Pukul 16.16 kami tiba di PP Badridduja, Kraksaan. Kami mampir sebentar saja di rumah Kiai Mustofa. Kami bertamu secara formal, duduk-duduk, bercakap-cakap. Saya bilang kepad tuan rumah agar tidak disiapkan makanan, terus terang saja, takut tidak termakan soalnya karena di samping kami baru makan di kondangan, kami juga bawa sangu berkat yang berisi roti dan nasi.
Selepas azan maghrib, kami shalat, lalu berangkat. Tujuan berikutnya adalah Leces. Saya hendak menyambangi Heri, kawan di pondok, dulu. Rencana ini di luar agenda. Awal dia meminta agak memaksa untuk mampir karena tadi sempat nyambung telepon di jalan, padahal saya hanya nanya nomor ponsel kawan bersama kami, Taufik, sama dia, eh, yang terjadi malah begitu: mampir ke Heri, ke Taufik justru tidak.
Kami tiba di sana pukul 19.00. bagi kami, perhitungan ini, satu jam perjalanan sudah dianggap cepat mengingat perjalanan dari Kraksaan sampai lokasi masih gerimis. Alhamdulillah, senang sekali rasanya bisa mampir ke rumah kawan yang lama tidak bertemu dan pertemuan tersebut di luar perencanaan. Sebetulnya, minggu lalu (24 Oktober), ketika saya datang dari Jember dan lewat Leces, saya memang berencana mampir, tapi gagal, dan ternyata terjadi seminggu kemudian.
“Satu atau
setengah?”
Begitulah cara Heri menyapa saya. Ini adalah sapaan kunci, ucapan yang dia biasa ajukan kepada saya saat mau makan, dulu, di pondok. Maklum, Heri adalah mantan penjaga kantin nasi milik kiai. Porsi satu adalah porsi standar. Porsi setengah ada porsi sedang. Kalau lapar, maka porsinya jadi satu-setengah. Malam itu, Heri menjamu kami dengan goreng.
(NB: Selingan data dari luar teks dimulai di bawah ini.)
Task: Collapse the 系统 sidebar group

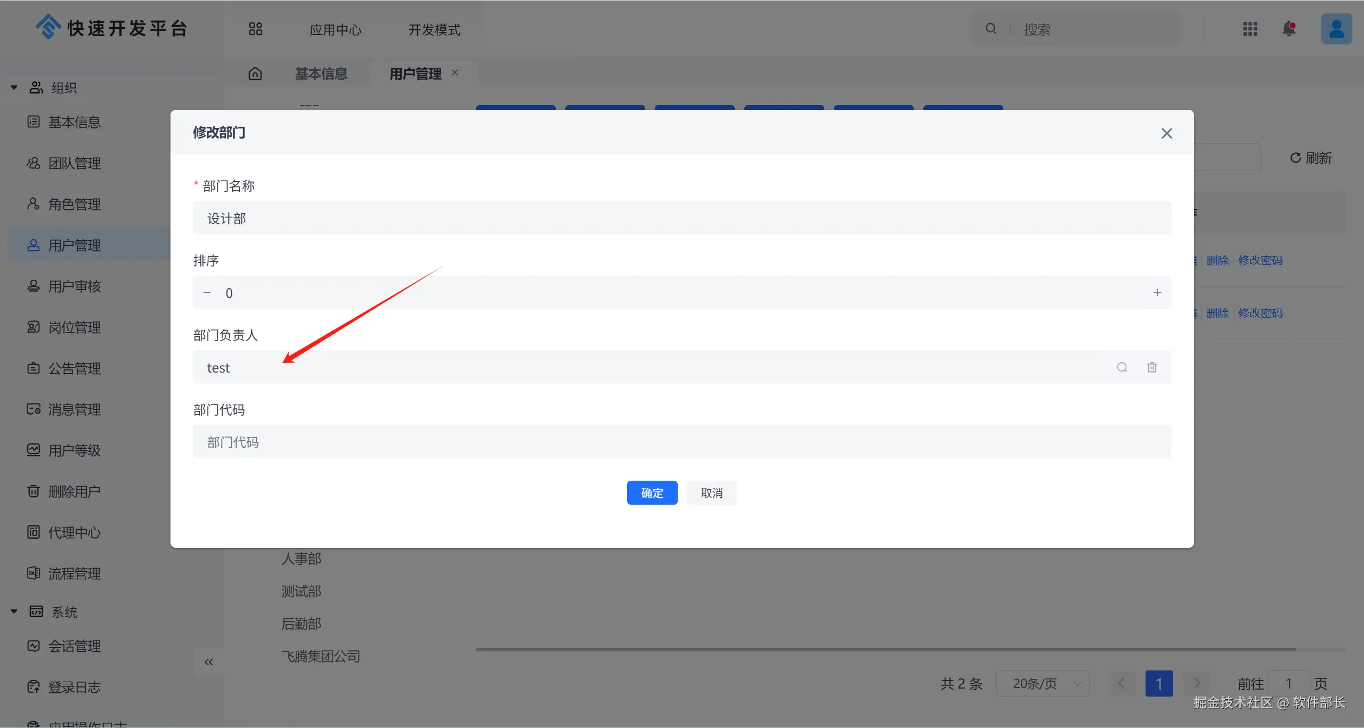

Pukul 20.30, karena tema obrolan masih ngawur dan ngalor-ngidul, saya harus potong, dan kami mesti pulang. Rumah masih jauh, masih sekitar 265 kilometer dari situ. Kami arahkan mobil masuk ke pintu tol.
Mobil langsung
masuk tol pintu tol Probolinggo Timur yang biasa diseput “Clarak” oleh penduduk
sekitar, Leces. Masih tetap Anam yang bawa.
“Cukup ndak ini
sampai Pandaan?” tanya dia sambil menunjukkan jarum penunjuk bensin.
“Sepertinya cukup, tapi mungkin cuman sampai Gempol.”
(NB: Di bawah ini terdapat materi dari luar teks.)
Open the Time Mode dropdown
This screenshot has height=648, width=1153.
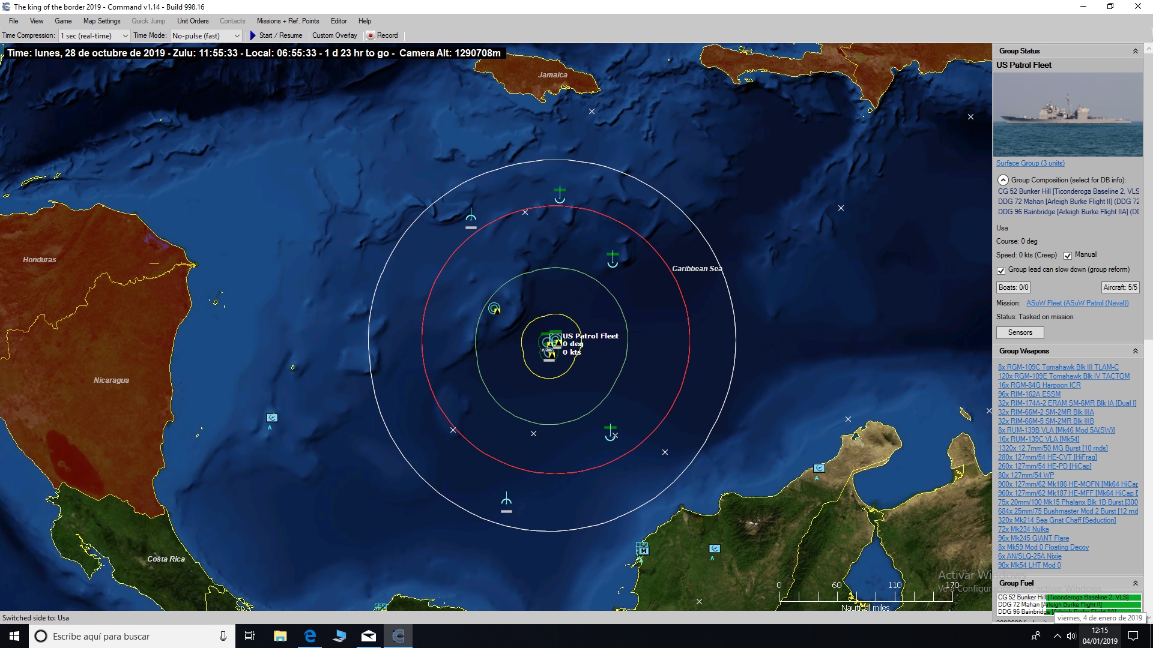pyautogui.click(x=238, y=35)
Jalan tol sepi, dan ini malam minggu, bahkan orang-orang yang biasanya pergi ngapel pun mungkin juga pilih ngumpet di rumah karena suasana yang dingin karena hujan seharian. Kami tetap kendali diri, tidak ngebut. Laju mobil masih standar saja, tidak sampai 80 km/jam. Agaknya, hujan merata ke seluruh daerah di Jawa, bahkan mungkin Indonesia.
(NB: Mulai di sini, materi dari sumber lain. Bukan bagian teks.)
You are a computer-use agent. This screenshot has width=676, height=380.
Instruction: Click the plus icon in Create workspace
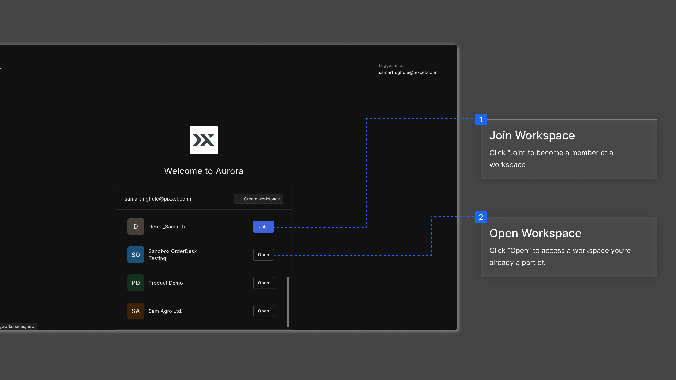[x=240, y=199]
Sampai di Pasuruan, kami turun di Pintu Tol Kejayan. Pasalnya, saya ragu, BBM agaknya harus diisi dulu. Kami lewat—katanya daerah—Wukir sampai ke dekat pintu masuk pondok Sidogiri. Tapi ternyata ada macet. Anam turun dari kabin, melihat kondisi jalan ke arah depan.
“Sepertinya macet
panjang. Tak ada kendaraan datang dari arah barat.
Gimana? Balik,
ya!”
“Wah, kita sudah
jauh keluar dari tol, masak balik lagi?”
“Ya, ketimbang
macet lama di sini dan tidak tahu sampai kapan?”
“Terserah kamu dah.”
Kami putar balik, isi bahan bakar dulu di SPBU Karangketug, balik lagi ke tol Kajayan, masuk, lalu ngejos langsung Pandaan. Mungkin kami telah kehilangan jarak percuma sekitar 7 km x 2, atau kurang sedikit. Tapi, tak apa-apa ketimbang kami nunggu macet terurai dan itu entah seberapa lama. Kini, kami tenang karena bahan bakar hampir penuh setelah diisi pertamax 300.000.
Sampai di
percabangan batas akhir tol Leces-Gempol, sempat terpikir untuk lanjut ke Perak
saja, pulang ke Madura, sudah mulai bosan melihat hujan terus sepanjang
perjalanan. Tapi, saya lantas ingat si Agus yang dari tadi maksa-maksa agar
kami ngopi dulu di kedainya, Akui Kopi, di Pandaan.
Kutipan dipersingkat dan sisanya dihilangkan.